*** Opening Entries supplied ***

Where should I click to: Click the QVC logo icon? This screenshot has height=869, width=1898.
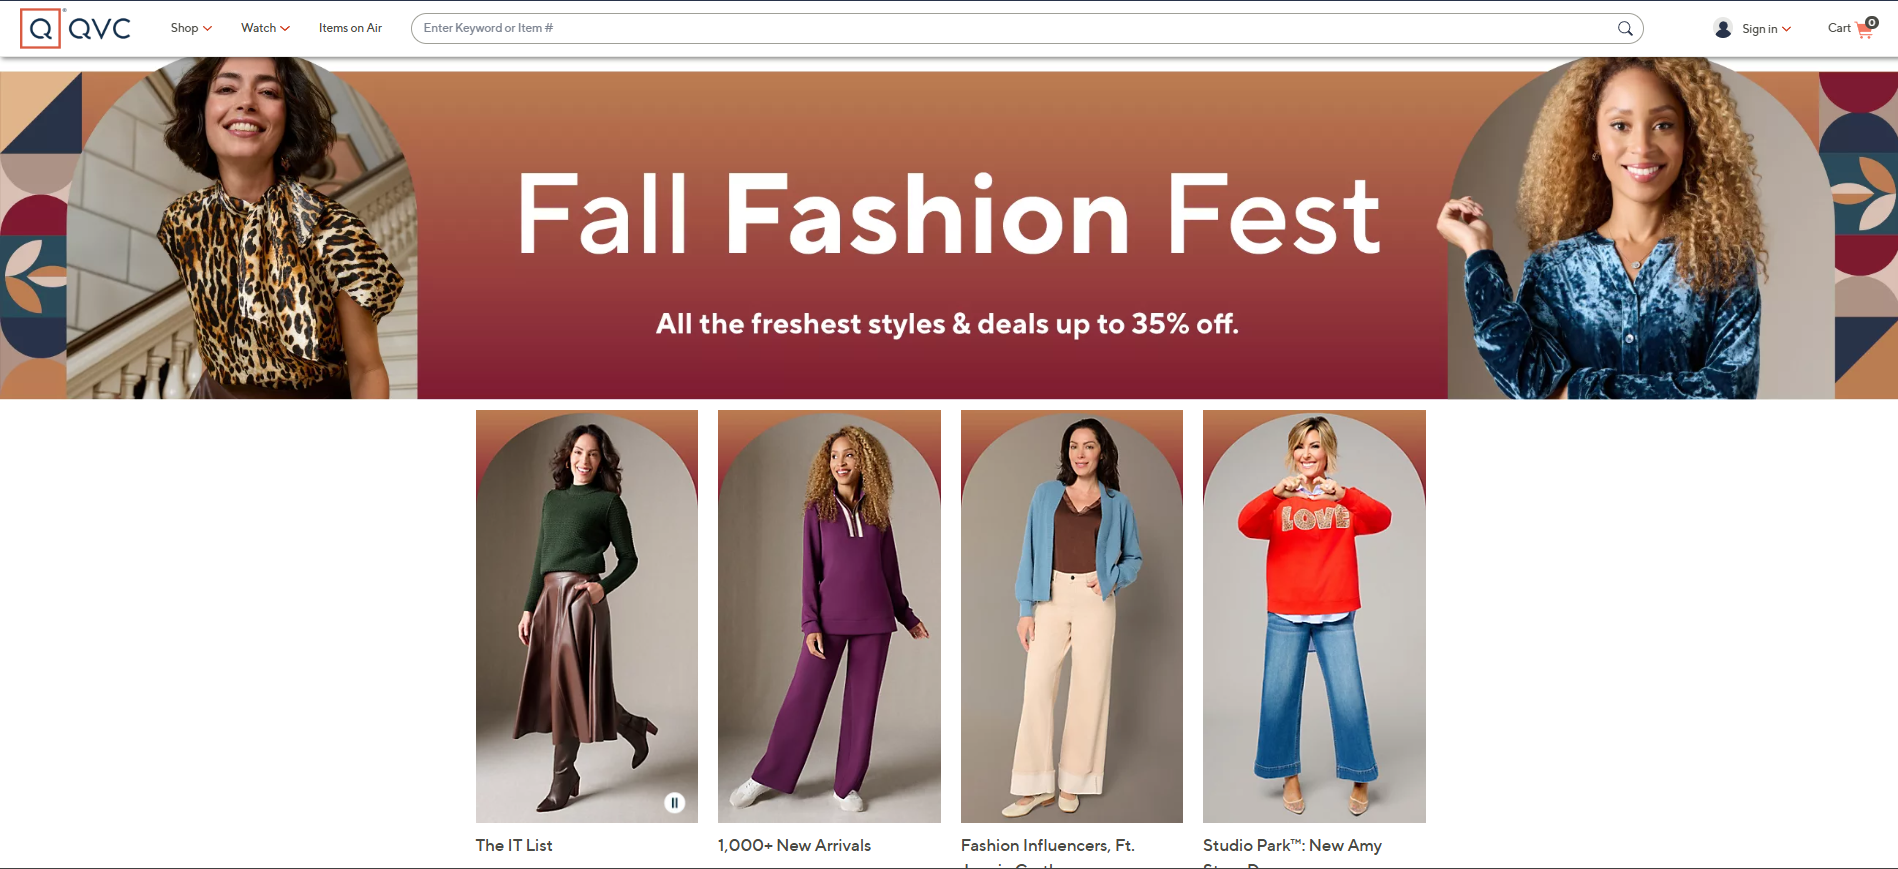pyautogui.click(x=41, y=28)
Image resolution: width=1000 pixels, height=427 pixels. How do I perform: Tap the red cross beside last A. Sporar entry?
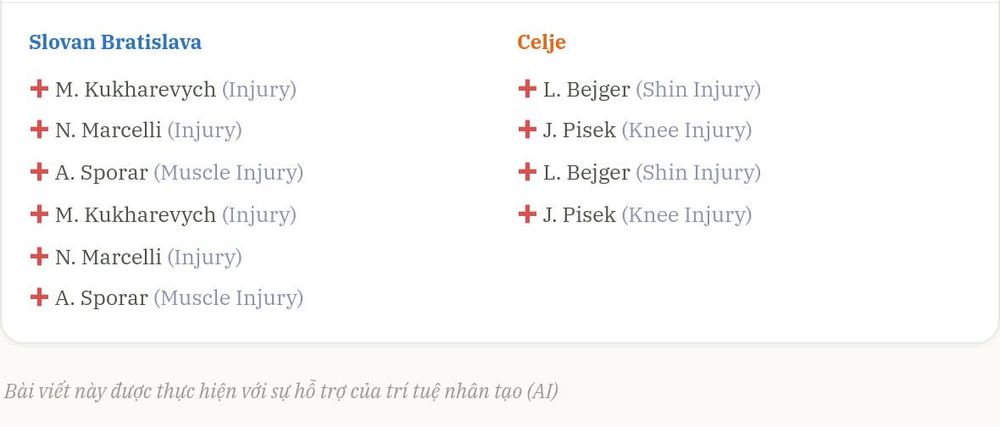[x=39, y=297]
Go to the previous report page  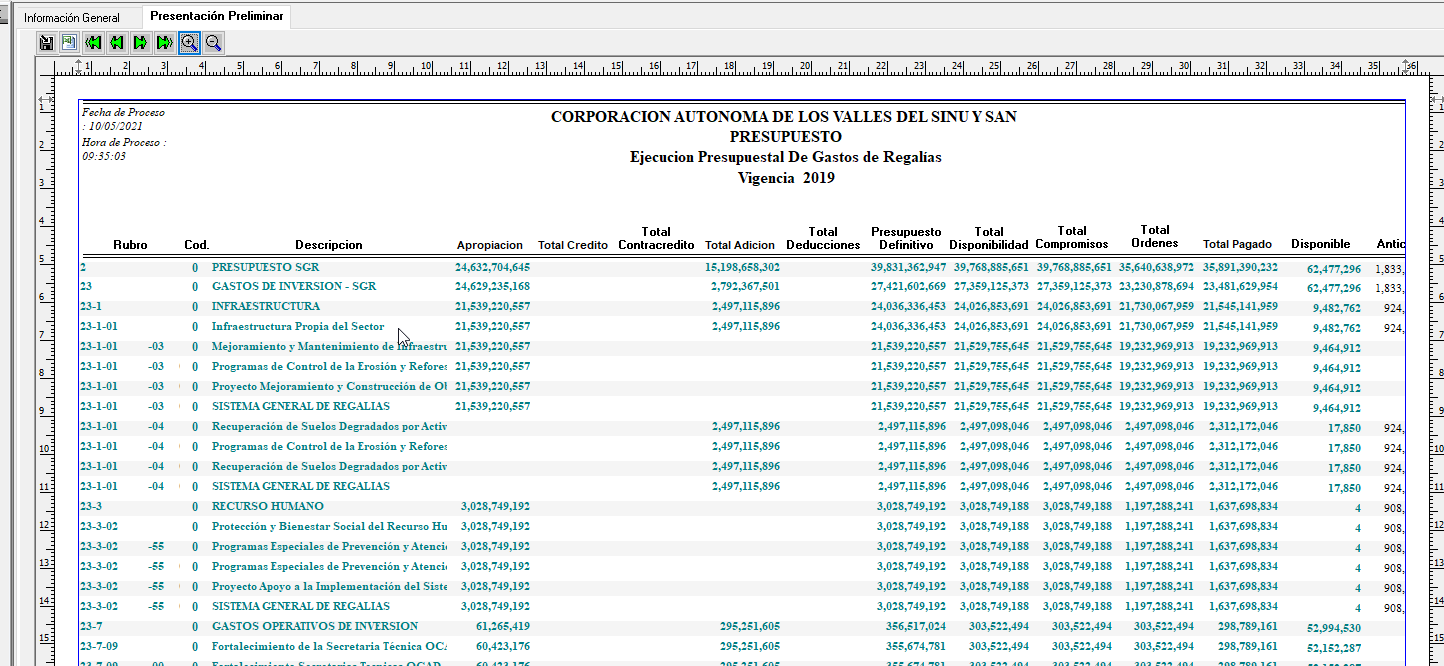pyautogui.click(x=117, y=42)
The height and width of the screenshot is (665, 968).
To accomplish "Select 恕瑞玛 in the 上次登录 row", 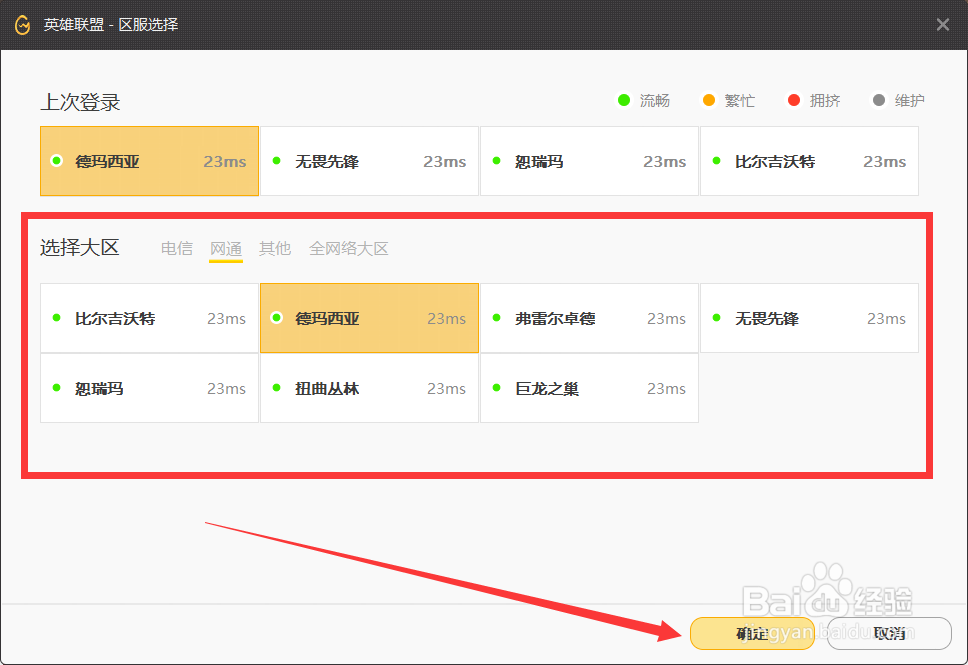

*** Closing Entries supplied ***

> **Exercise goal**
Begin with the line containing "The height and" and end with the last line of the entries above. Copy those lines exactly, both ends included, and drop every picture.

> **Answer box**
The height and width of the screenshot is (665, 968).
To accomplish "Select 恕瑞玛 in the 上次登录 row", 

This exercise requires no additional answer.